• _EXCERPT PROVIDED_
......

Special Screening: LOOK AT US NOW, MOTHER!

LOOK AT US NOW, MOTHERComing to NYC’s JCC Manhattan CineMatters series tonight, Tuesday, March 8: LOOK AT US NOW, MOTHER!

Gayle Kirschenbaum’s exploration of her fraught relationship with her mother debuted at Sarasota last year. Other screenings included DocAviv, Woods Hole, Rhode Island, Woodstock, Orlando, Mumbai, and Jewish fests in Toronto, Nashville, Atlanta, Palm Beach, Miami and Baton Rouge.

Kirschenbaum continues to mine the personal terrain that was the subject of her previous film, MY NOSE, a short that focused on her mother Mildred’s obsession with her daughter’s appearance. Expanding from this premise to take a wider look at their mother/daughter relationship, Kirschenbaum’s new film is, essentially, filmmaking as therapy, for all the good – and bad – that this entails. From Kirschenbaum’s standpoint, she has suffered from years of humiliation, criticism, and downright abuse from the hypercritical Mildred, while the mother points to her daughter’s lifelong defiance and inability to let go of minor things. While the filmmaker eventually convinces herself to look past her mother’s prickliness to consider what made her that way, this doesn’t ameliorate the awkwardness of the proceedings for the viewer. Focused on such a fundamental relationship as that between a child and a parent, audiences can certainly relate to some extent, but it’s like being invited to a friend’s home for dinner only to silently witness the evening erupt into a never-ending family fight, with no escape in sight.

......

• _DATASET_
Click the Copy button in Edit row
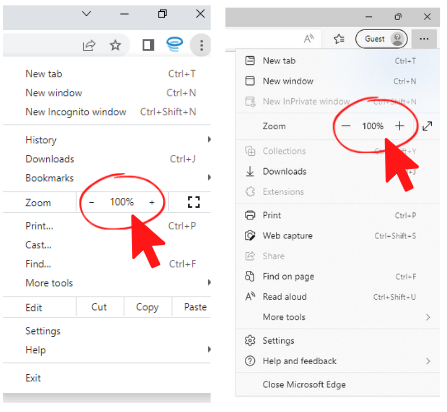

......

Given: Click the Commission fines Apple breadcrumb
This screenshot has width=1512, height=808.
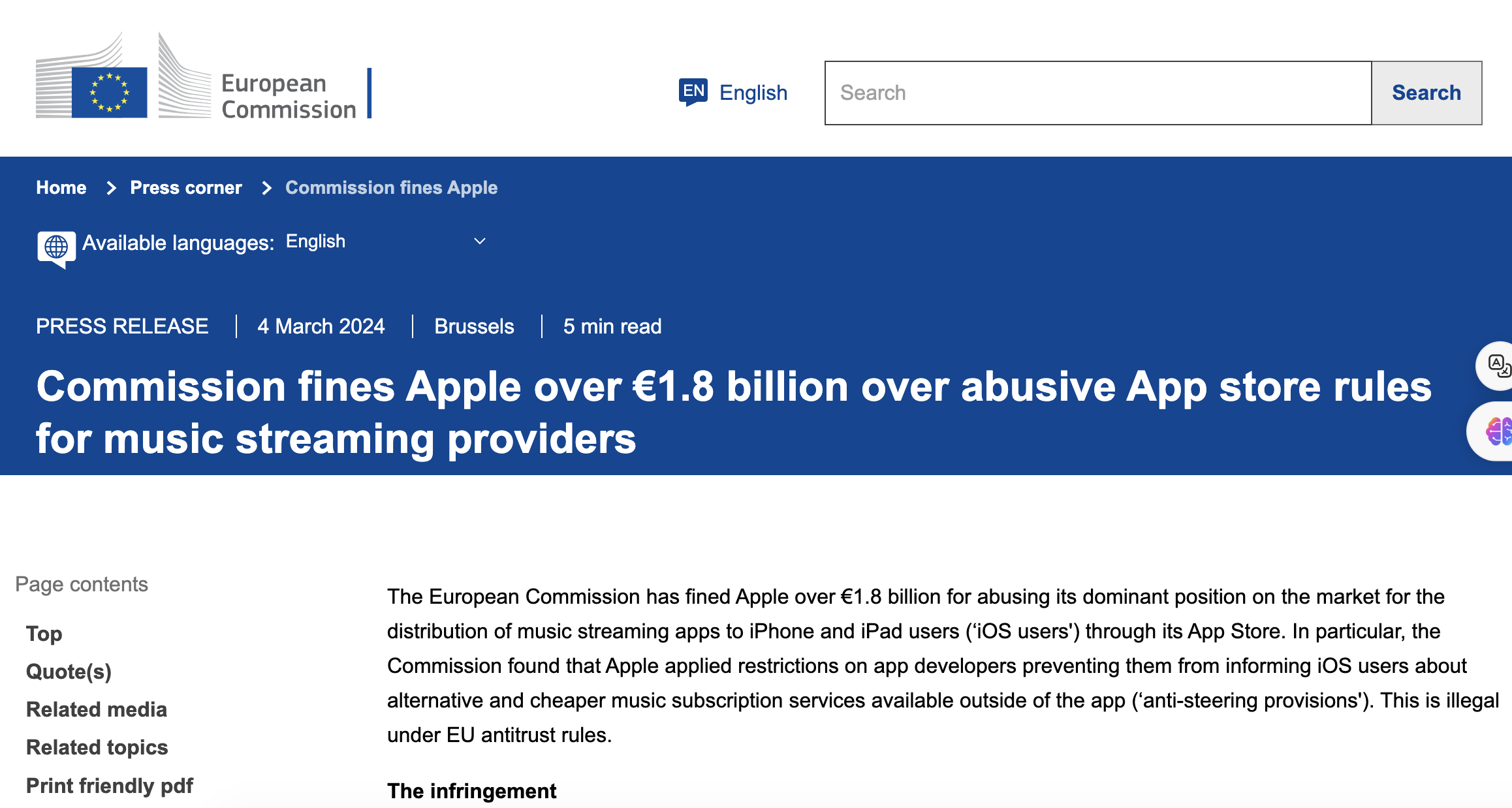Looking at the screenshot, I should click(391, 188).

......

• _EXERCISE INSTRUCTIONS_
1) Reproduce everything in the film review from "Special Screening: LOOK" down to "and Baton Rouge.".
2) According to the film review, what is the title of Kirschenbaum's previous film?
The records aren't needed for anything here.

• _RESPONSES PER TASK_
1)
Special Screening: LOOK AT US NOW, MOTHER!

LOOK AT US NOW, MOTHERComing to NYC’s JCC Manhattan CineMatters series tonight, Tuesday, March 8: LOOK AT US NOW, MOTHER!

Gayle Kirschenbaum’s exploration of her fraught relationship with her mother debuted at Sarasota last year. Other screenings included DocAviv, Woods Hole, Rhode Island, Woodstock, Orlando, Mumbai, and Jewish fests in Toronto, Nashville, Atlanta, Palm Beach, Miami and Baton Rouge.

2) MY NOSE